Journalists were at the hospital covering the aftermath of this morning's shooting of the bank manager, who came from a prominent Shia family. A gunman shot him as he stepped out of his car outside the bank on a major city road, officials said.

The emergency room was full of his friends and relatives when the bomber struck at the gate, police official Mohammad Sabir said.

Quetta is the capital of Baluchistan province, and it is believed to be a major center for the leadership of the Afghan Taliban. However, the violence that occurs in Baluchistan has been blamed on Baluch separatist groups or tensions between Sunni and Shia Muslims.

In February, suspected Sunni militants bombed a bus carrying Shia worshippers and two hours later attacked a hospital treating the victims, killing 25 people and wounding 100 in the southern Pakistani city of Karachi.

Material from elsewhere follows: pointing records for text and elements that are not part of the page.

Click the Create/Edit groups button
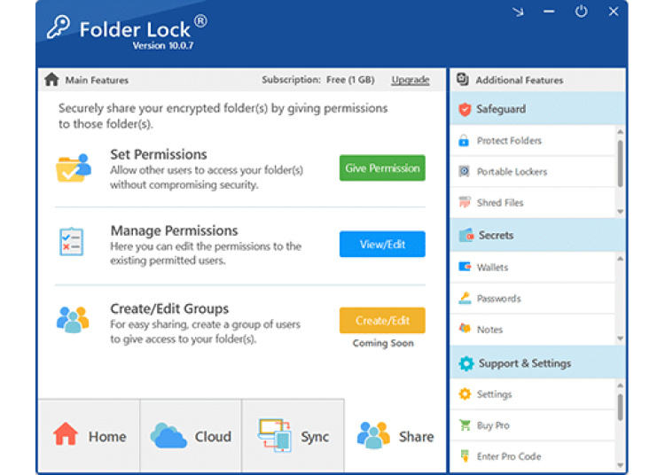The image size is (665, 475). [382, 321]
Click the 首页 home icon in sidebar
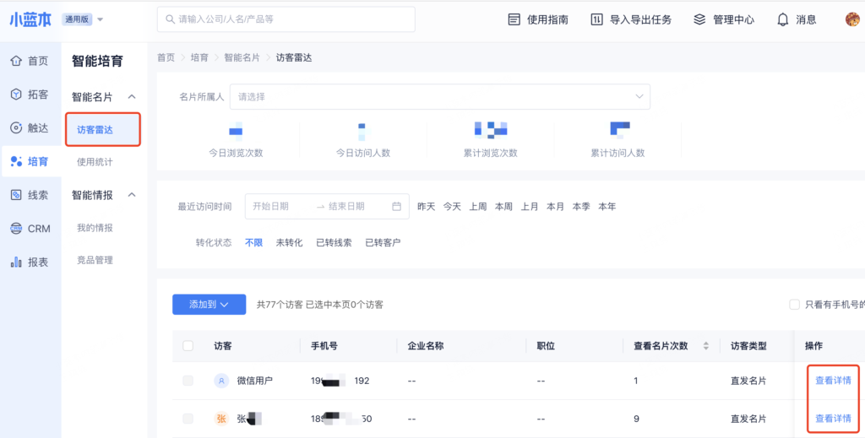Viewport: 865px width, 438px height. point(16,61)
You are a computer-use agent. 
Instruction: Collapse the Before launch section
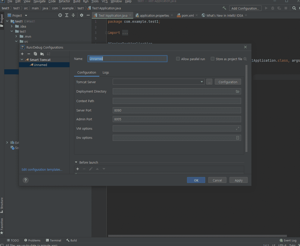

And in August 2008, a suicide blast outside the emergency ward of a hospital crowded with Shia Muslim mourners in the volatile northwest town of Dera Ismail Khan killed at least 27 people, including two police.

Suspected Sunni extremists also have attacked funeral processions of Shia Muslim mourners.

Extremist Sunnis and Shias in Pakistan have targeted each other's leaders in violence that dates well before the 2001 terrorist attacks in the United States. But several of Pakistan's Sunni extremist groups also are allied with the Taliban and al-Qaeda.